- [ATTIVITÀ DA SVOLGERE]
(A) Trascrivi senza modifiche il passaggio del testo sulla diversificazione dei mercati da "Quali sono le" a "aiutare a superarle?".
(B) Prosegui il testo sulla diversificazione dei mercati a partire dalla sua ultima frase.

Oggi è importante espandere i propri mercati per diversificare il rischio. Quando un mercato pesa troppo percentualmente sul totale del fatturato, si è troppo legati agli alti e bassi di quel mercato. È chiaro che questo aspetto è relativo alle dimensioni aziendali. Una piccola impresa, di solito non riesce presidiare con successo un elevato numero di mercati. Il mio consiglio è quello di presidiare almeno quattro mercati. Per usare una metafora: quattro mercati, come le gambe di un tavolo. Se una gamba viene meno, riesco ancora – seppure con qualche difficoltà – a tenere in piedi il tavolo. Ovviamente va fatta un’analisi dei vari mercati, per capire quali sono i mercati più demanding per i miei prodotti. Oggi esistono molti strumenti per effettuare queste analisi. È importante partire dalle dimensioni potenziali dei mercati e non affidarsi solo al sentito dire.

 

Quali sono le sfide più comuni che le piccole e medie imprese (PMI) non solo nel settore biomedicale devono affrontare quando cercano di espandersi a livello internazionale? Come un Temporary Export Management può aiutare a superarle?

- [INSIEME DI DATI]
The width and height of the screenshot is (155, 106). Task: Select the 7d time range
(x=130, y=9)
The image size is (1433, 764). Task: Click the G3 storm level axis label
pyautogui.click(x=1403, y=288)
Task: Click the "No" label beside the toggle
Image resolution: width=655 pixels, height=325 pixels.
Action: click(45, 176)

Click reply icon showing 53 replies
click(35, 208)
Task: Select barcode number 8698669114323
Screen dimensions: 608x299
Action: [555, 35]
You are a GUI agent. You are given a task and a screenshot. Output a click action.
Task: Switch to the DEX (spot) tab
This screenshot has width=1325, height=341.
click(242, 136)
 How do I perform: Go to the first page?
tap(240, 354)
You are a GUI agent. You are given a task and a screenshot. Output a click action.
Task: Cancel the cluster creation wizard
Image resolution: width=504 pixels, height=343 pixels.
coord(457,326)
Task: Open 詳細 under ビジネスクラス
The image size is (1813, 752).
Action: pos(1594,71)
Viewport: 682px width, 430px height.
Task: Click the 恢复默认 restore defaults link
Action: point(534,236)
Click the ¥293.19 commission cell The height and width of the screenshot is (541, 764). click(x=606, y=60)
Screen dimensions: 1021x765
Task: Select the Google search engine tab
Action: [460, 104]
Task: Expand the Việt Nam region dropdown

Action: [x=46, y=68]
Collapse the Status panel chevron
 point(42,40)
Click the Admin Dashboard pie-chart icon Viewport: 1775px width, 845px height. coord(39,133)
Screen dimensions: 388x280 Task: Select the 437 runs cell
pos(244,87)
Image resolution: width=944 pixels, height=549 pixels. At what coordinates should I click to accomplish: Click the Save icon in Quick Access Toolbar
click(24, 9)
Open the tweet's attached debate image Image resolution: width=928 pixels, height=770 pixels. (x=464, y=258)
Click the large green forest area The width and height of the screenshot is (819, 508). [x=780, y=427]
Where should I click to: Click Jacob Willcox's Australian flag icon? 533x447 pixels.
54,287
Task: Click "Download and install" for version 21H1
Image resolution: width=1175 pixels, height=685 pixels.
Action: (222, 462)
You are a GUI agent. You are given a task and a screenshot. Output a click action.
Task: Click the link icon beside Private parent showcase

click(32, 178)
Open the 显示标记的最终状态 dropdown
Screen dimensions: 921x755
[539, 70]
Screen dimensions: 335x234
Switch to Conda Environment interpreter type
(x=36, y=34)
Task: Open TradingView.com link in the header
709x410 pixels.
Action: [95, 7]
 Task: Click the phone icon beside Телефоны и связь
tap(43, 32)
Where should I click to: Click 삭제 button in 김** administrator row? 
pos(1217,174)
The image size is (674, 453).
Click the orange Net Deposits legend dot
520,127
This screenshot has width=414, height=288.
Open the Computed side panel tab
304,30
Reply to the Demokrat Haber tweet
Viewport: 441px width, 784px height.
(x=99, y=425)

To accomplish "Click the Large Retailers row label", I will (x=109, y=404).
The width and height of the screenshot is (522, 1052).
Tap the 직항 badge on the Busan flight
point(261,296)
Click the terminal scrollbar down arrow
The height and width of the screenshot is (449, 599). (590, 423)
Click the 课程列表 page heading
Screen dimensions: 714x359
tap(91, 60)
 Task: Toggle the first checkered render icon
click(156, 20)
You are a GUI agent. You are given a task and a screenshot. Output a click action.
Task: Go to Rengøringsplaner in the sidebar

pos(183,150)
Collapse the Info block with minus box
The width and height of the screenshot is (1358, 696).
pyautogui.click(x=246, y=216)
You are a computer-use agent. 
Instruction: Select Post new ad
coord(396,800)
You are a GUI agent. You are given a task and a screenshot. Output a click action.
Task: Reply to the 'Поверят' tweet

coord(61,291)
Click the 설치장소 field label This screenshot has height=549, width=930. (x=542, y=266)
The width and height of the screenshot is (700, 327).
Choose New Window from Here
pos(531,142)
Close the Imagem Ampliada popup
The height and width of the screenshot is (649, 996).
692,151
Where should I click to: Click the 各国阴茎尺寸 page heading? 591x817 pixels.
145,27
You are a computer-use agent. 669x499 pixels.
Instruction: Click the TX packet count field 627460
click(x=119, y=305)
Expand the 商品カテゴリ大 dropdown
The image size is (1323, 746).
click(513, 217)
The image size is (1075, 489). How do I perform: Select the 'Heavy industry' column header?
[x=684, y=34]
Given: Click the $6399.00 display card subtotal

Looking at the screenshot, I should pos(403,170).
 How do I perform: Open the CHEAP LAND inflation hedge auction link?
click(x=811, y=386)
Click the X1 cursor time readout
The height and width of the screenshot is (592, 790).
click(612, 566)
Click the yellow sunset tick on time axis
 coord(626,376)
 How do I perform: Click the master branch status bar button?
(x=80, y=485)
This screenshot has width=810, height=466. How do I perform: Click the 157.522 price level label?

- [RISPOSTE]
(A)
Quali sono le sfide più comuni che le piccole e medie imprese (PMI) non solo nel settore biomedicale devono affrontare quando cercano di espandersi a livello internazionale? Come un Temporary Export Management può aiutare a superarle?

(B)
Dopo aver fatto un’analisi dei mercati è importante anche analizzare cosa fanno i miei concorrenti. Oggi l’offerta è enorme, in tutti  i settori. Si parla infatti di ipercompetizione. È importante allora elaborare una strategia che parta da una chiara value proposition. Dobbiamo metterci nei panni dei nostri clienti – attuali e potenziali – e capire perché acquistano i nostri prodotti. In altre parole, è importante capire quali sono i nostri punti di forza, gli elementi sui quali far leva per essere convincenti quando si contatta un nuovo cliente/distributore. Il temporary manager esperto aiuta l’azienda in queste analisi, e ha il vantaggio di ragionare out of the box, in modo imparziale.

 

Quali sono i rischi e i vantaggi dell’internazionalizzazione?

 

I rischi sono quelli di disperdere le proprie energie – umane e finanziarie – su troppi mercati, senza diventare fornitori importanti per nessuno. Ancora una volta dipende dalle dimensioni aziendali, non dobbiamo fare il passo troppo lungo. I vantaggi – oltre al fatturato che cresce – sono poi quelli di confrontarsi con esigenze e mentalità diverse. E questo porta ad una crescita culturale dell’azienda.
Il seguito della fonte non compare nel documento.